Your task:
Render every line of the material below as a JSON list of strings, one string per line, leaving out the blank lines.

Material for this exercise:

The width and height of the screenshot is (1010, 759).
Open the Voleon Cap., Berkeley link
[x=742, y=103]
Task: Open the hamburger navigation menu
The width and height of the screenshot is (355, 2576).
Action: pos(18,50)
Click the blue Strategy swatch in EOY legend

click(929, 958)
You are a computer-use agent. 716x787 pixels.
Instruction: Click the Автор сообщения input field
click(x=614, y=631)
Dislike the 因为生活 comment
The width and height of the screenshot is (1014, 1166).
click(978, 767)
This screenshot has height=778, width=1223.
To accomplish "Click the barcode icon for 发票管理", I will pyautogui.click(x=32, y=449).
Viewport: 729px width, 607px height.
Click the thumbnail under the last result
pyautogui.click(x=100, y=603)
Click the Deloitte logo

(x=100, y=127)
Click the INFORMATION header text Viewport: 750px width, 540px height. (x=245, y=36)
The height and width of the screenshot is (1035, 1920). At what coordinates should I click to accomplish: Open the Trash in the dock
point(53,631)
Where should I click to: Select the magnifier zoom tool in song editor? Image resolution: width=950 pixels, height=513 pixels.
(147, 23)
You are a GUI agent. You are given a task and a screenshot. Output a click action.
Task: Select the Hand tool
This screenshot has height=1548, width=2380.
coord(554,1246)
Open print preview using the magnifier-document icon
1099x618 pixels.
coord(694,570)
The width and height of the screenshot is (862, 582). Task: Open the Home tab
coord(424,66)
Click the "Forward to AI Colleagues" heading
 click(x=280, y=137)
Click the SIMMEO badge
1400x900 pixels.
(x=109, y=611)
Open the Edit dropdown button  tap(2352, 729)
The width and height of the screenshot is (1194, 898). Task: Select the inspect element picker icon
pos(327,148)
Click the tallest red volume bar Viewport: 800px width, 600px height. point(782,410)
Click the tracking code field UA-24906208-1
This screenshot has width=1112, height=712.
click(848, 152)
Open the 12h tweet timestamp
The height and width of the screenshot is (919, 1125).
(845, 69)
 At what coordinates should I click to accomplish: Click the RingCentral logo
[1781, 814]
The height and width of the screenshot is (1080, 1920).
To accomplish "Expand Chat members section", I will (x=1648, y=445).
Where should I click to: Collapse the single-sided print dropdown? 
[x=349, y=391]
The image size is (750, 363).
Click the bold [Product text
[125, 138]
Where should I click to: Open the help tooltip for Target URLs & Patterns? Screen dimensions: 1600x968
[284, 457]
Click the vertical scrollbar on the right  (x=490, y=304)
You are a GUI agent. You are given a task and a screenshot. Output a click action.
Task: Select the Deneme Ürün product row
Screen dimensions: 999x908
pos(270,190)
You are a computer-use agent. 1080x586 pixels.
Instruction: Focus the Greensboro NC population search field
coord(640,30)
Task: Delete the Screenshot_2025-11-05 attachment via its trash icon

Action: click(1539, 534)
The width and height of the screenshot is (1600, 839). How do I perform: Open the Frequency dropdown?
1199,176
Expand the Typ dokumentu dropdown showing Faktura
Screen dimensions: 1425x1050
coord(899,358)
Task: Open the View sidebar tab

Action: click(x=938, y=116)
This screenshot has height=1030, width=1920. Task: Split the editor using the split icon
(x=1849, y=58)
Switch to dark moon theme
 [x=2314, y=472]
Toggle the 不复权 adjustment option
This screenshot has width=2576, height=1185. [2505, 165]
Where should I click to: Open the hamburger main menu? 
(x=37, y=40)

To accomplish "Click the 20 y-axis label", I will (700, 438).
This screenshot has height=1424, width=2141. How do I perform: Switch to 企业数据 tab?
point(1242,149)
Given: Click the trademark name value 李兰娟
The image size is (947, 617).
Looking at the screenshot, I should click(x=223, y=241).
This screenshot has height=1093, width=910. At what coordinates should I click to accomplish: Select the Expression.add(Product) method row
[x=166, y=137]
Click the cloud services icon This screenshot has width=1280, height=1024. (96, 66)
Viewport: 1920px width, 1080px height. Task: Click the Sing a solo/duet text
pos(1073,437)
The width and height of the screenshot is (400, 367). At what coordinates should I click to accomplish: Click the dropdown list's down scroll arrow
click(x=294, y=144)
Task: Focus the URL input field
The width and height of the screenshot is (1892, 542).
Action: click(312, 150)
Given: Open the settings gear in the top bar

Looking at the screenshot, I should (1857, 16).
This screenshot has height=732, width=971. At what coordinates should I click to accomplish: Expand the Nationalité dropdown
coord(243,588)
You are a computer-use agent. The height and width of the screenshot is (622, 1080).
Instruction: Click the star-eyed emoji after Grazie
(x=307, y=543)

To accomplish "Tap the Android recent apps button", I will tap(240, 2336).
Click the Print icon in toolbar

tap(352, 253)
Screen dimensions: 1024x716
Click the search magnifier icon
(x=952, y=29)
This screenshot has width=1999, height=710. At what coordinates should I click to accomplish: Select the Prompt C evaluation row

Exercise answer:
[
  "The width and height of the screenshot is (1010, 759).",
  "Open the Voleon Cap., Berkeley link",
  "[x=742, y=103]",
  "Task: Open the hamburger navigation menu",
  "The width and height of the screenshot is (355, 2576).",
  "Action: pos(18,50)",
  "Click the blue Strategy swatch in EOY legend",
  "click(929, 958)",
  "You are a computer-use agent. 716x787 pixels.",
  "Instruction: Click the Автор сообщения input field",
  "click(x=614, y=631)",
  "Dislike the 因为生活 comment",
  "The width and height of the screenshot is (1014, 1166).",
  "click(978, 767)",
  "This screenshot has height=778, width=1223.",
  "To accomplish \"Click the barcode icon for 发票管理\", I will pyautogui.click(x=32, y=449).",
  "Viewport: 729px width, 607px height.",
  "Click the thumbnail under the last result",
  "pyautogui.click(x=100, y=603)",
  "Click the Deloitte logo",
  "(x=100, y=127)",
  "Click the INFORMATION header text Viewport: 750px width, 540px height. (x=245, y=36)",
  "The height and width of the screenshot is (1035, 1920). At what coordinates should I click to accomplish: Open the Trash in the dock",
  "point(53,631)",
  "Where should I click to: Select the magnifier zoom tool in song editor? Image resolution: width=950 pixels, height=513 pixels.",
  "(147, 23)",
  "You are a GUI agent. You are given a task and a screenshot. Output a click action.",
  "Task: Select the Hand tool",
  "This screenshot has height=1548, width=2380.",
  "coord(554,1246)",
  "Open print preview using the magnifier-document icon",
  "1099x618 pixels.",
  "coord(694,570)",
  "The width and height of the screenshot is (862, 582). Task: Open the Home tab",
  "coord(424,66)",
  "Click the \"Forward to AI Colleagues\" heading",
  " click(x=280, y=137)",
  "Click the SIMMEO badge",
  "1400x900 pixels.",
  "(x=109, y=611)",
  "Open the Edit dropdown button  tap(2352, 729)",
  "The width and height of the screenshot is (1194, 898). Task: Select the inspect element picker icon",
  "pos(327,148)",
  "Click the tallest red volume bar Viewport: 800px width, 600px height. point(782,410)",
  "Click the tracking code field UA-24906208-1",
  "This screenshot has width=1112, height=712.",
  "click(848, 152)",
  "Open the 12h tweet timestamp",
  "The height and width of the screenshot is (919, 1125).",
  "(845, 69)",
  " At what coordinates should I click to accomplish: Click the RingCentral logo",
  "[1781, 814]",
  "The height and width of the screenshot is (1080, 1920).",
  "To accomplish \"Expand Chat members section\", I will (x=1648, y=445).",
  "Where should I click to: Collapse the single-sided print dropdown? ",
  "[x=349, y=391]",
  "The image size is (750, 363).",
  "Click the bold [Product text",
  "[125, 138]",
  "Where should I click to: Open the help tooltip for Target URLs & Patterns? Screen dimensions: 1600x968",
  "[284, 457]",
  "Click the vertical scrollbar on the right  (x=490, y=304)",
  "You are a GUI agent. You are given a task and a screenshot. Output a click action.",
  "Task: Select the Deneme Ürün product row",
  "Screen dimensions: 999x908",
  "pos(270,190)",
  "You are a computer-use agent. 1080x586 pixels.",
  "Instruction: Focus the Greensboro NC population search field",
  "coord(640,30)",
  "Task: Delete the Screenshot_2025-11-05 attachment via its trash icon",
  "Action: click(1539, 534)",
  "The width and height of the screenshot is (1600, 839). How do I perform: Open the Frequency dropdown?",
  "1199,176",
  "Expand the Typ dokumentu dropdown showing Faktura",
  "Screen dimensions: 1425x1050",
  "coord(899,358)",
  "Task: Open the View sidebar tab",
  "Action: click(x=938, y=116)",
  "This screenshot has height=1030, width=1920. Task: Split the editor using the split icon",
  "(x=1849, y=58)",
  "Switch to dark moon theme",
  " [x=2314, y=472]",
  "Toggle the 不复权 adjustment option",
  "This screenshot has width=2576, height=1185. [2505, 165]",
  "Where should I click to: Open the hamburger main menu? ",
  "(x=37, y=40)",
  "To accomplish \"Click the 20 y-axis label\", I will (700, 438).",
  "This screenshot has height=1424, width=2141. How do I perform: Switch to 企业数据 tab?",
  "point(1242,149)",
  "Given: Click the trademark name value 李兰娟",
  "The image size is (947, 617).",
  "Looking at the screenshot, I should click(x=223, y=241).",
  "This screenshot has height=1093, width=910. At what coordinates should I click to accomplish: Select the Expression.add(Product) method row",
  "[x=166, y=137]",
  "Click the cloud services icon This screenshot has width=1280, height=1024. (96, 66)",
  "Viewport: 1920px width, 1080px height. Task: Click the Sing a solo/duet text",
  "pos(1073,437)",
  "The width and height of the screenshot is (400, 367). At what coordinates should I click to accomplish: Click the dropdown list's down scroll arrow",
  "click(x=294, y=144)",
  "Task: Focus the URL input field",
  "The width and height of the screenshot is (1892, 542).",
  "Action: click(312, 150)",
  "Given: Open the settings gear in the top bar",
  "Looking at the screenshot, I should (1857, 16).",
  "This screenshot has height=732, width=971. At what coordinates should I click to accomplish: Expand the Nationalité dropdown",
  "coord(243,588)",
  "You are a computer-use agent. The height and width of the screenshot is (622, 1080).",
  "Instruction: Click the star-eyed emoji after Grazie",
  "(x=307, y=543)",
  "To accomplish \"Tap the Android recent apps button\", I will tap(240, 2336).",
  "Click the Print icon in toolbar",
  "tap(352, 253)",
  "Screen dimensions: 1024x716",
  "Click the search magnifier icon",
  "(x=952, y=29)",
  "This screenshot has width=1999, height=710. At what coordinates should I click to accomplish: Select the Prompt C evaluation row"
]